Labour last week confirmed plans to outlaw sales of new petrol and diesel cars by 2030, bringing forward the ban from 2035 (which, somewhat confusingly, was pushed back from 2030 to 2035 by Rishi Sunak in September 2023).
“It didn’t change what we were aiming to do. Rather it just confirmed that we were heading in the right direction,” she says.
A far more pressing dynamic with consumer appetite for cars of any type is the impact of tariffs on prices. The Trump administration’s decision to impose a 25 per cent tariff on US imports of cars from abroad has big implications for Volvo globally.
Hakan Samuelsson, appointed as Rowan’s successor last week, was quick to say on Thursday that the carmaker would increase manufacturing at its works in Charleston, South Carolina, to avoid import taxes hitting its American operation. Volvo sold 125,000 cars in the US last year — more than double the 66,000 it sold in the UK in 2024.

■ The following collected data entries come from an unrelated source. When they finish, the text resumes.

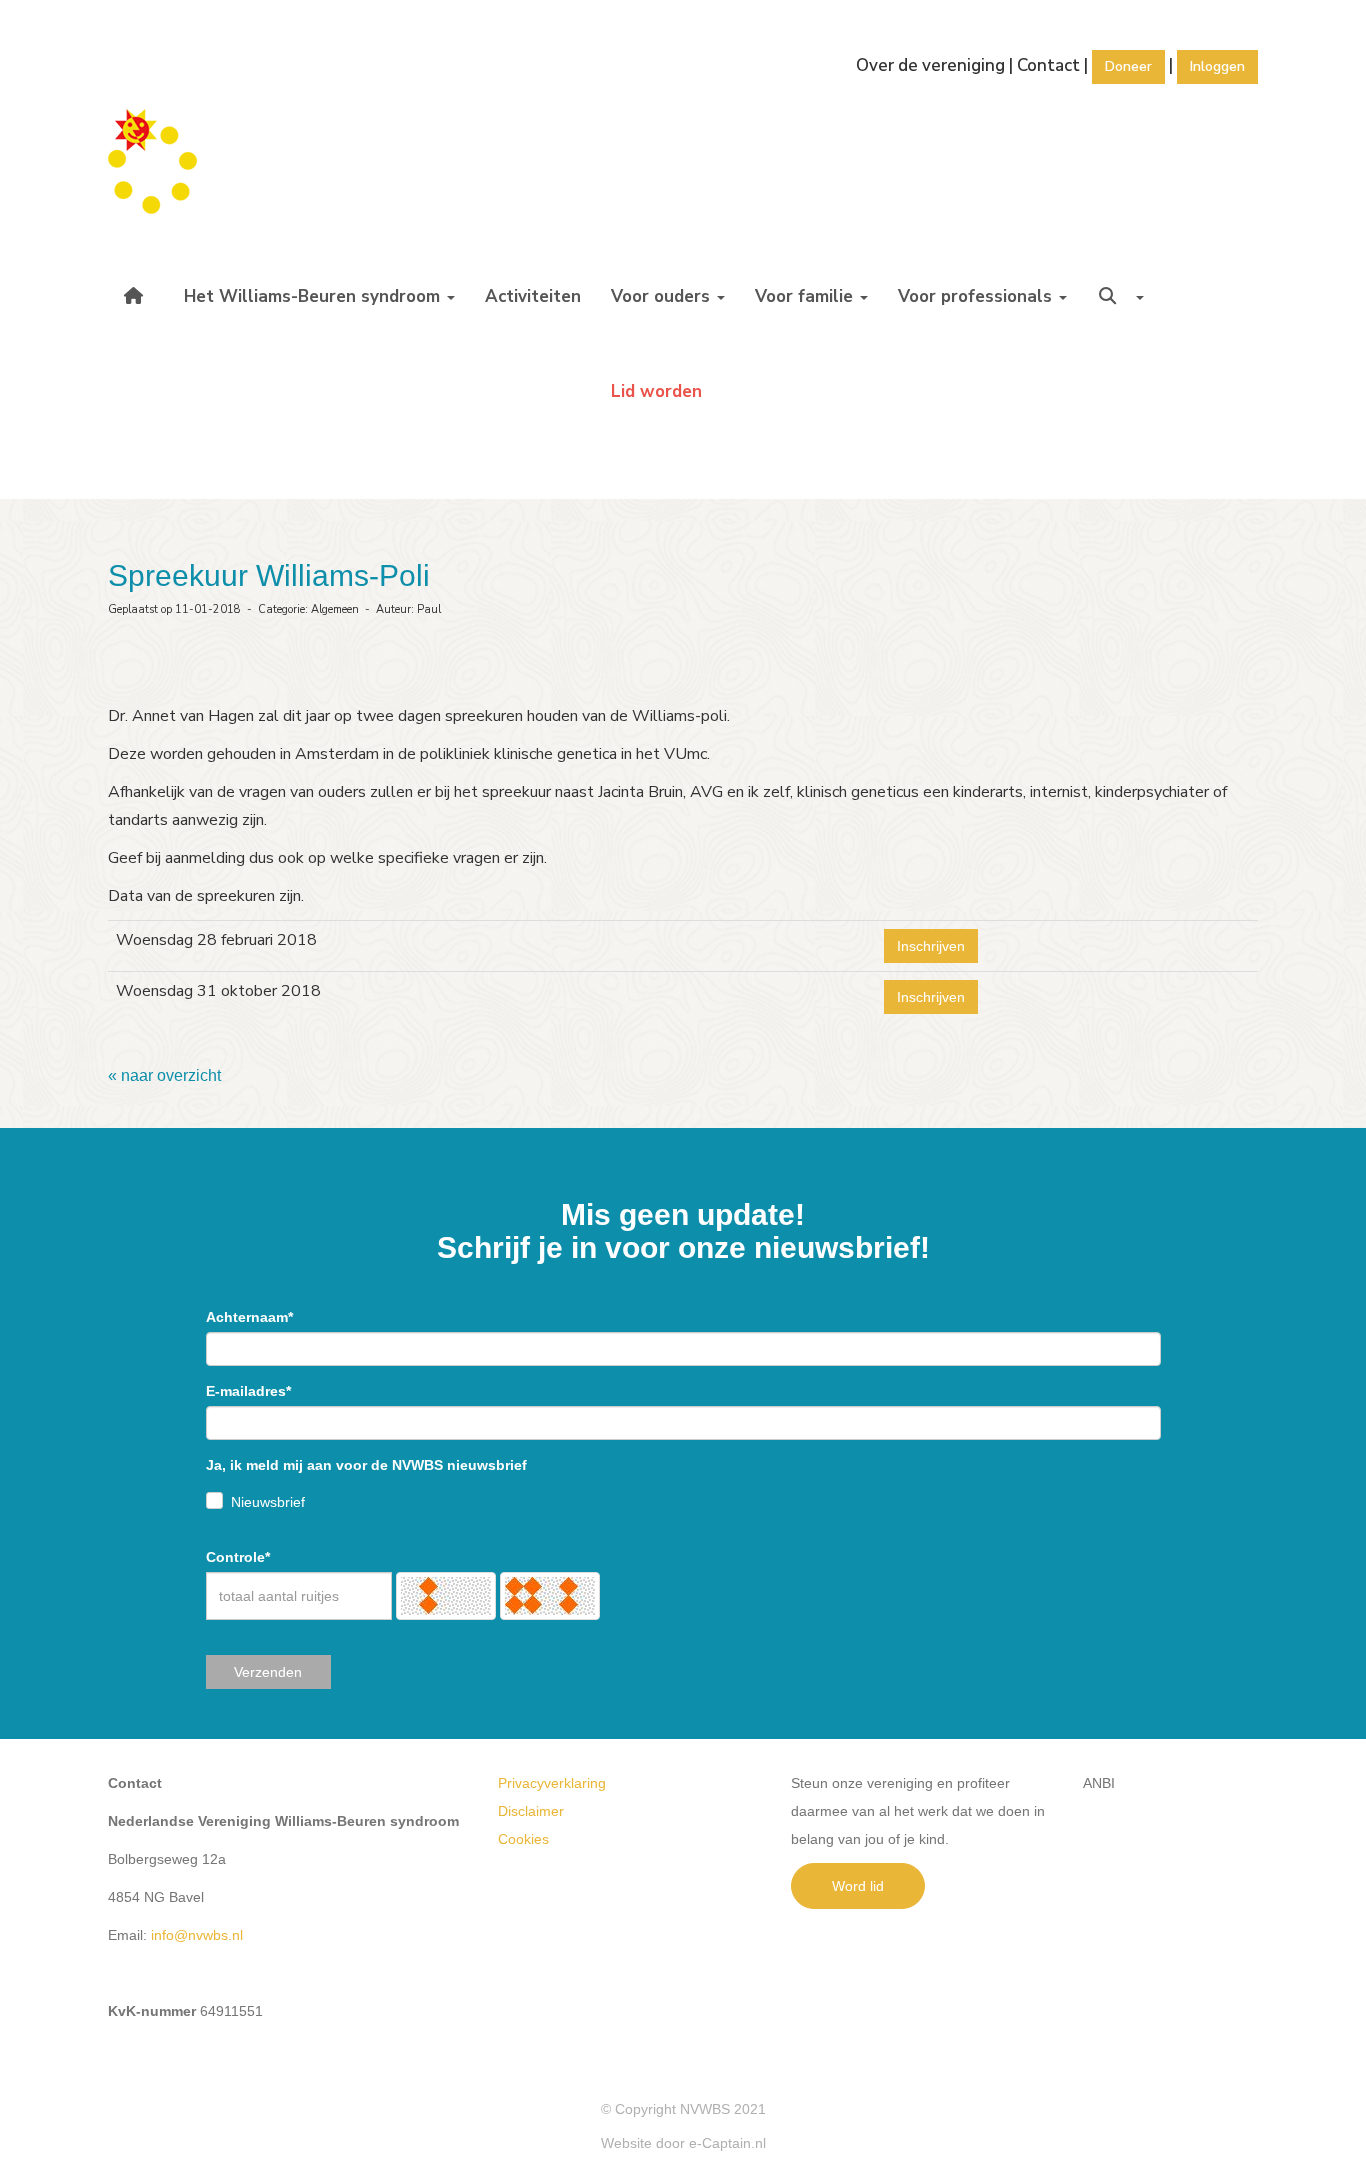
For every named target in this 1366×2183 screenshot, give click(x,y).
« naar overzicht (164, 1075)
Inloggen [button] (1217, 66)
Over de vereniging (930, 65)
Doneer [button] (1128, 66)
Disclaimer (531, 1811)
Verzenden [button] (268, 1672)
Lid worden (656, 391)
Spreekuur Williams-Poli (269, 575)
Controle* (238, 1557)
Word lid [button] (858, 1886)
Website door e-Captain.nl (683, 2143)
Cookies (523, 1839)
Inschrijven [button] (931, 946)
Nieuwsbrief (268, 1502)
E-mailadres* (248, 1391)
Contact (1048, 65)
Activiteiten (533, 296)
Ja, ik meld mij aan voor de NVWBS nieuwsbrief (366, 1465)
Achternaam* (249, 1317)
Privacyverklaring (552, 1783)
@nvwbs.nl (197, 1935)
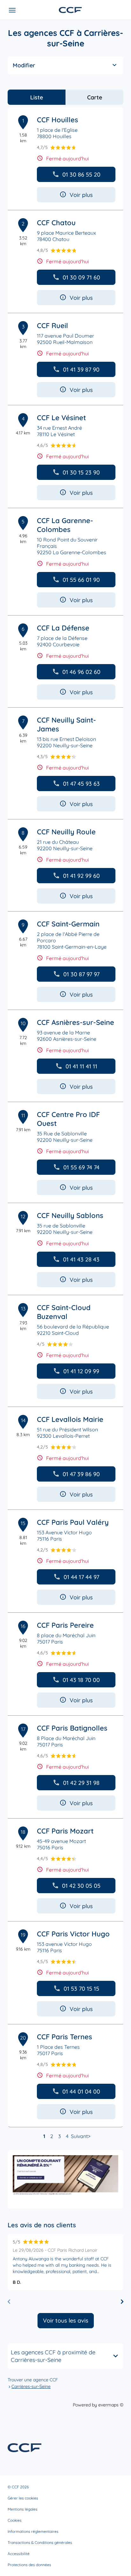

For now, Melillo Shaw’s focus is on continuing Volvo’s sales momentum in the UK during the rest of 2025. And running one of the country’s favourite car brands comes with plenty of challenges, one of them being that it is a notoriously male sector.
Not that this fazes Melillo Shaw. Born in Middlesex, she grew up in Lincolnshire — which at the time was somewhat bereft of cultural diversity. “Coming from a mixed [race] background, coming from Scunthorpe, there was only one person of mixed race in my school — and that was me. Growing up, I did stand out.”
She adds “I’ve had a few people go, ‘You don’t look like a normal automotive MD,’ ” — and there is a glint in her eye. “[But then] I’ve never really been too bothered about fitting in.”